**SUPPLIED RECORDS:**
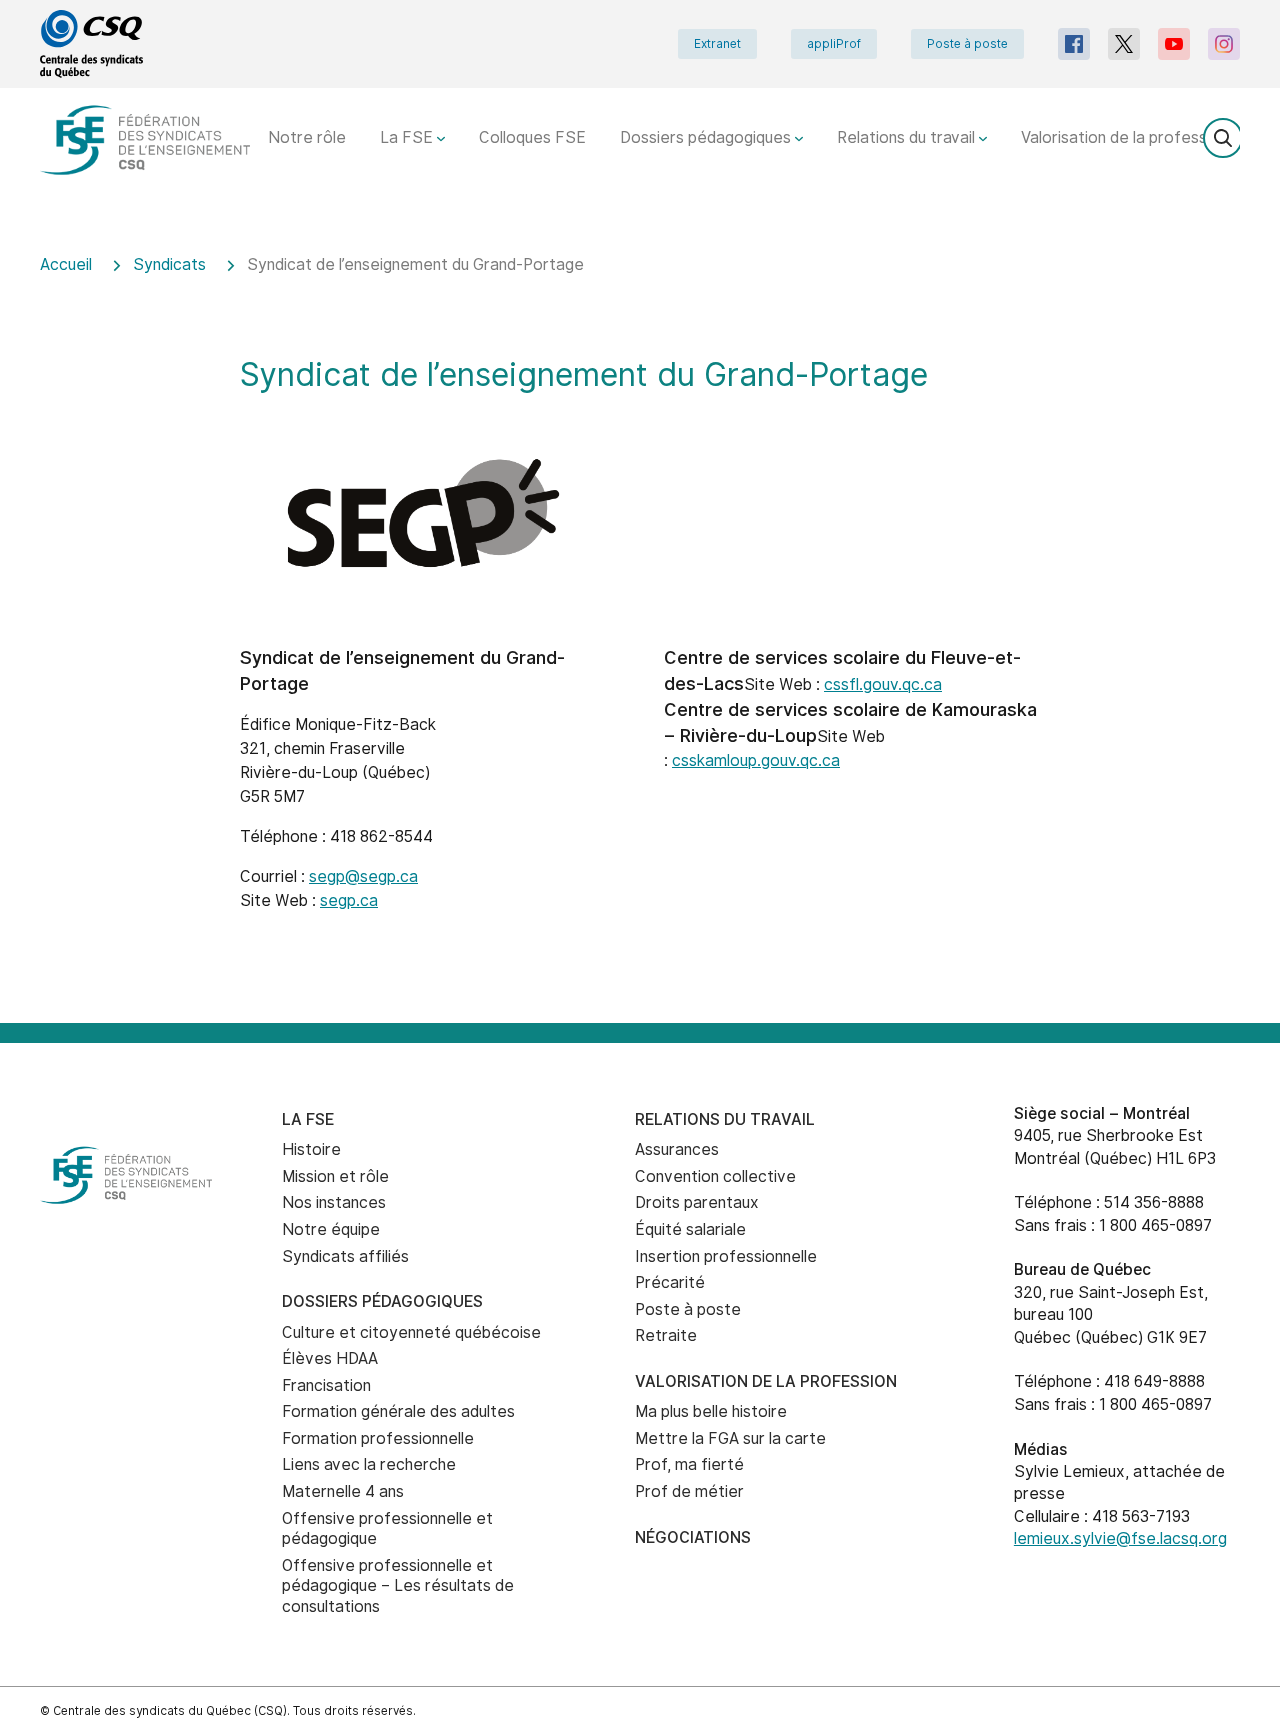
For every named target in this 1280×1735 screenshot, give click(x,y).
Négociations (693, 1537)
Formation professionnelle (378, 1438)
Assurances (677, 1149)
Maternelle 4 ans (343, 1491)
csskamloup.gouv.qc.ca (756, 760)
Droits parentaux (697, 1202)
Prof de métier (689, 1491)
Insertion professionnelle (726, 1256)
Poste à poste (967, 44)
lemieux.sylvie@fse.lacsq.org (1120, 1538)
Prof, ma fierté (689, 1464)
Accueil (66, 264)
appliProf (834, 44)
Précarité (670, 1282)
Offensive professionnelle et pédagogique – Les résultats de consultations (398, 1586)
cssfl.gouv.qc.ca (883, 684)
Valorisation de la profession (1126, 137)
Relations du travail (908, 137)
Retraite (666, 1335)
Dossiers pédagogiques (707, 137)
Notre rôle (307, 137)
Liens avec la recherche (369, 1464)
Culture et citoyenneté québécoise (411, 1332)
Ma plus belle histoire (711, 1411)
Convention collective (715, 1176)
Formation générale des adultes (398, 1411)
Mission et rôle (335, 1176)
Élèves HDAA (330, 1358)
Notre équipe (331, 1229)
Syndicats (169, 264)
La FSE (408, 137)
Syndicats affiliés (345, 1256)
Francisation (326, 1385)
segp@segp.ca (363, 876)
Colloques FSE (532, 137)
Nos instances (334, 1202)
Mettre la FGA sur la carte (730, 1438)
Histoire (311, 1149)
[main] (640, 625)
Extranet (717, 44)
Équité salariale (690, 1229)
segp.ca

**WHAT NEEDS TO BE DONE:** Leave out the pictures and retype the rest of the entries exactly.

**RESULT OF THIS TASK:**
For every named target in this 1280×1735 screenshot, give click(x,y).
Négociations (693, 1537)
Formation professionnelle (378, 1438)
Assurances (677, 1149)
Maternelle 4 ans (343, 1491)
csskamloup.gouv.qc.ca (756, 760)
Droits parentaux (697, 1202)
Prof de métier (689, 1491)
Insertion professionnelle (726, 1256)
Poste à poste (967, 44)
lemieux.sylvie@fse.lacsq.org (1120, 1538)
Prof, ma fierté (689, 1464)
Accueil (66, 264)
appliProf (834, 44)
Précarité (670, 1282)
Offensive professionnelle et pédagogique – Les résultats de consultations (398, 1586)
cssfl.gouv.qc.ca (883, 684)
Valorisation de la profession (1126, 137)
Relations du travail (908, 137)
Retraite (666, 1335)
Dossiers pédagogiques (707, 137)
Notre rôle (307, 137)
Liens avec la recherche (369, 1464)
Culture et citoyenneté québécoise (411, 1332)
Ma plus belle histoire (711, 1411)
Convention collective (715, 1176)
Formation générale des adultes (398, 1411)
Mission et rôle (335, 1176)
Élèves HDAA (330, 1358)
Notre équipe (331, 1229)
Syndicats (169, 264)
La FSE (408, 137)
Syndicats affiliés (345, 1256)
Francisation (326, 1385)
segp@segp.ca (363, 876)
Colloques FSE (532, 137)
Nos instances (334, 1202)
Mettre la FGA sur la carte (730, 1438)
Histoire (311, 1149)
[main] (640, 625)
Extranet (717, 44)
Équité salariale (690, 1229)
segp.ca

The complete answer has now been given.